### RECORDS FOR THIS EXERCISE
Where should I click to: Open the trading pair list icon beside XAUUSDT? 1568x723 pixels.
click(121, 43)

--

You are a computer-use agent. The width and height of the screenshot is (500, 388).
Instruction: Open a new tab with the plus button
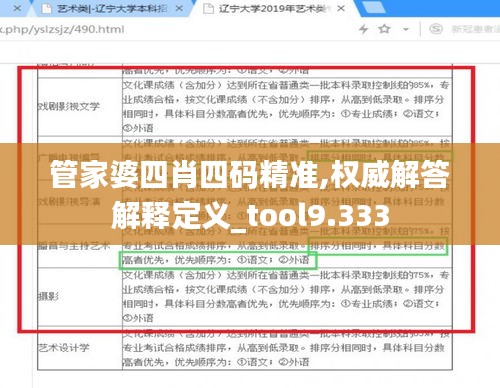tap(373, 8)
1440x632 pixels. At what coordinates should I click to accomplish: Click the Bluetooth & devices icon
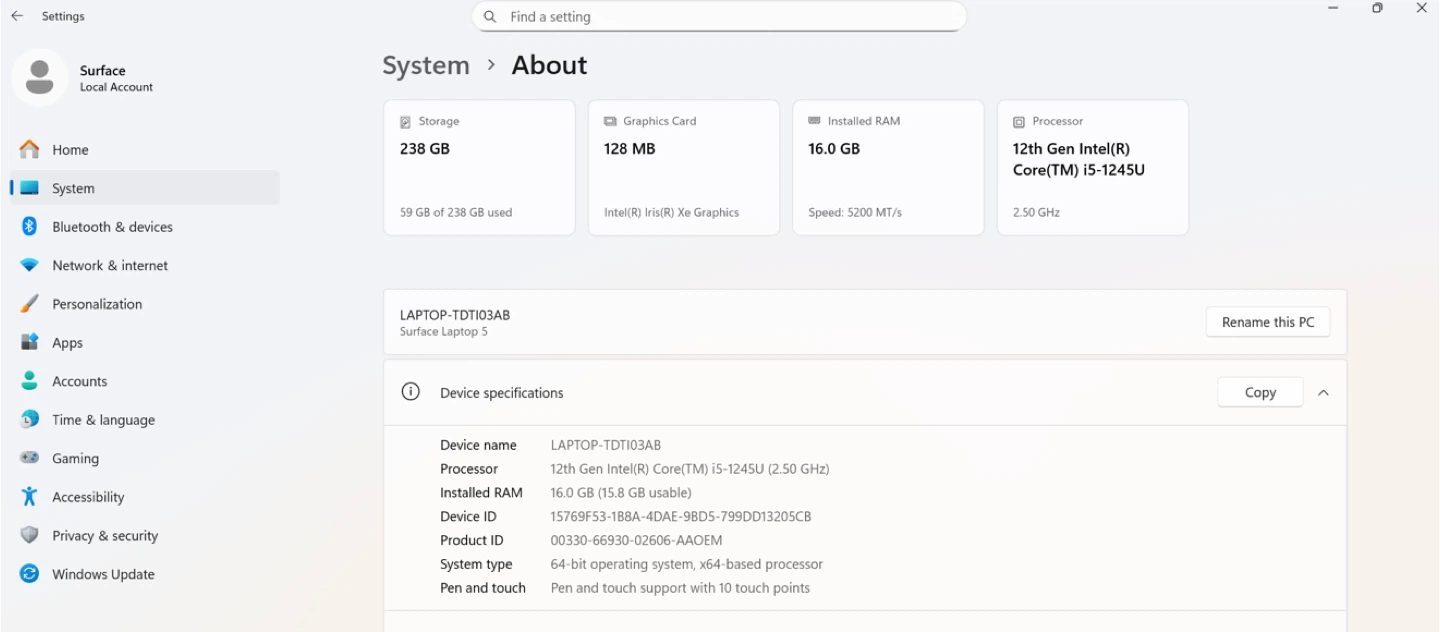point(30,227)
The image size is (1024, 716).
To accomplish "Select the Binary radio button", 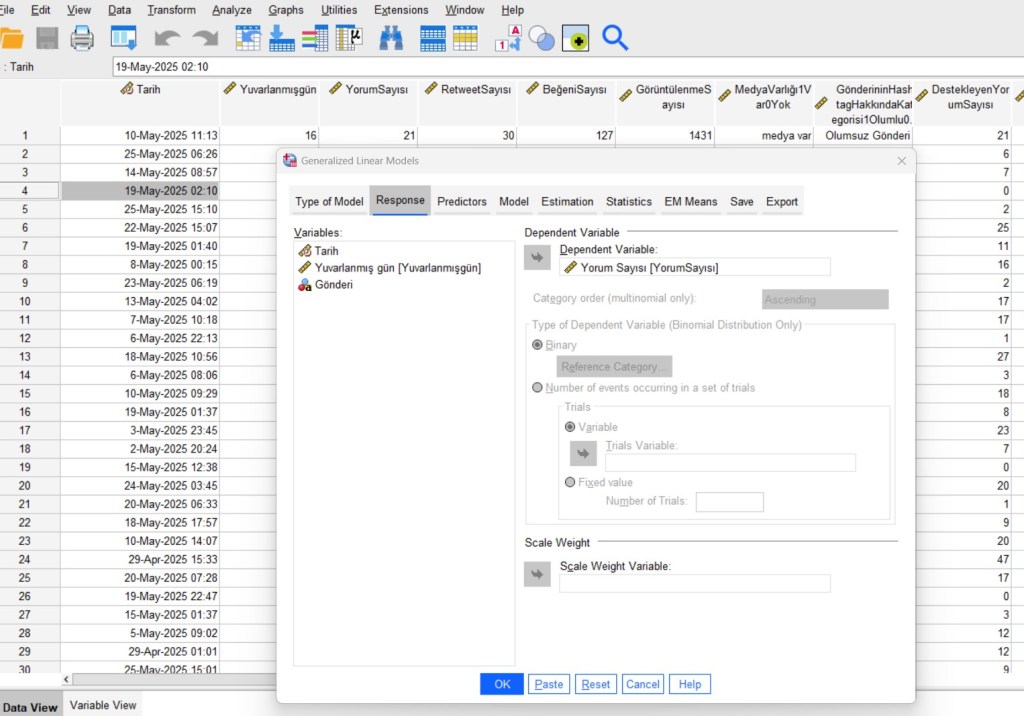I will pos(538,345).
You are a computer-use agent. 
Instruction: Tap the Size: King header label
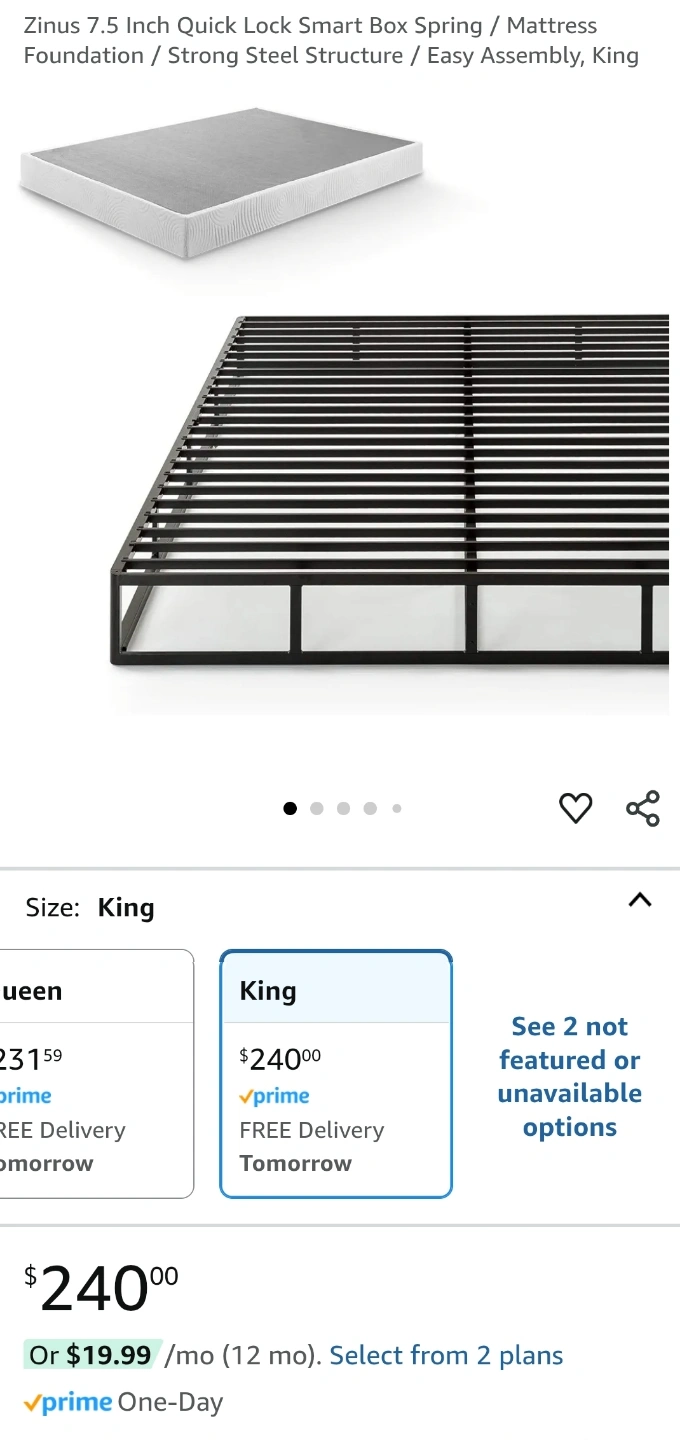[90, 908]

### REQUIREMENT
Which lines of the entries above contain the string "computer"? Copy each one.

### OUTPUT OF THE TASK
You are a computer-use agent. The width and height of the screenshot is (500, 388).
You are a computer-use agent. 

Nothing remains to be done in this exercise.